Student research project
The Metabolomics laboratory uses state-of-the-art mass spectrometry to measure high-quality lipidomes in biological samples, with currently 700+ lipid species measured, many with complete structural resolution. This enables the investigation of associations between lipid structural elements (rather than whole lipid species) and clinically relevant outcomes.
Until recently, the computational analysis of lipidomics data was restricted to investigating associations between the measured lipid levels and pathological outcomes of interest, and integrating results to higher-level abstractions (such as metabolic pathways, dietary sources, etc.) was done manually. However, with technological improvements leading to the higher precision measurement of more numerous, structurally resolved lipids, it has become possible to computationally investigate the associations between lipid structural elements, lipid pathways, and other lipid meta-data (“annotations”), with clinically relevant outcomes.
The student will contribute to various facets of this ongoing research to a level in adequacy with their skills and interests. The overarching aims include:
- Investigate the biological relevance and applicability of existing efforts towards lipid annotation (e.g. reference 1).

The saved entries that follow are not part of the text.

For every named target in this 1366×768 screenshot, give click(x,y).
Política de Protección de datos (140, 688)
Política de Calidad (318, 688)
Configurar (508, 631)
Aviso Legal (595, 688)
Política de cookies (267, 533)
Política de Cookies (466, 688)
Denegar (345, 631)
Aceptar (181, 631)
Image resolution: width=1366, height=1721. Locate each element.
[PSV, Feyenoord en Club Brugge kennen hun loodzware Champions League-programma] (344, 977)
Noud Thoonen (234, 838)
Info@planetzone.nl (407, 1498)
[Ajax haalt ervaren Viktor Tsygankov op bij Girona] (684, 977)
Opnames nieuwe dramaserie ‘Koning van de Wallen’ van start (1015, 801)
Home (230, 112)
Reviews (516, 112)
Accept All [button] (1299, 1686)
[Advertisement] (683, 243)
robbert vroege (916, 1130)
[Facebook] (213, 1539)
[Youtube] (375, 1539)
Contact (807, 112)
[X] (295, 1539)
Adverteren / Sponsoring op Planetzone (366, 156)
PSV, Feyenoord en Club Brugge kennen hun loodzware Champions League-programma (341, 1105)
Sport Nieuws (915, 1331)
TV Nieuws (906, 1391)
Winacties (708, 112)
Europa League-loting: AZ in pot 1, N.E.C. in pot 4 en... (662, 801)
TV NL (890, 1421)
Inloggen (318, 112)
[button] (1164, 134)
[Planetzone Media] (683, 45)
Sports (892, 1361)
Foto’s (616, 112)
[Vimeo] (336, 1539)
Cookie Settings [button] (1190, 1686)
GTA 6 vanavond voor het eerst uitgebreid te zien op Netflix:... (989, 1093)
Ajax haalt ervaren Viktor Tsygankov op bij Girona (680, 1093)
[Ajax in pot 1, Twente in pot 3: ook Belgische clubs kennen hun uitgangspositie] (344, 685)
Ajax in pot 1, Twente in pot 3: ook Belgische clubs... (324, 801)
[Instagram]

- Conceive and implement an annotation database using expert in-lab knowledge of lipids.
- Run annotation enrichments analyses using this database on lipid sets of interest derived from lipidomics analyses (regarding outcomes such as cardiovascular disease, diabetes, obesity, and Alzheimer’s Disease), available in the lab.
- Contribute to the resulting papers.
- If available, interface with our other student project on summarising the information in groups of lipids.
This project is suitable for a Masters, Honours or PhD student and the student must be comfortable with the general notions behind database design, and have some experience working in the statistical programming language R. Basic knowledge in organic chemistry and metabolism would be very helpful, as would familiarity with an existing ontology, such as the gene ontology2.
- LION/web: a web-based ontology enrichment tool for lipidomic data analysis GigaScience 2019.
- The gene ontology consortium. The gene ontology resource: 20 years and still GOing strong Nucleic Acids Res 2019.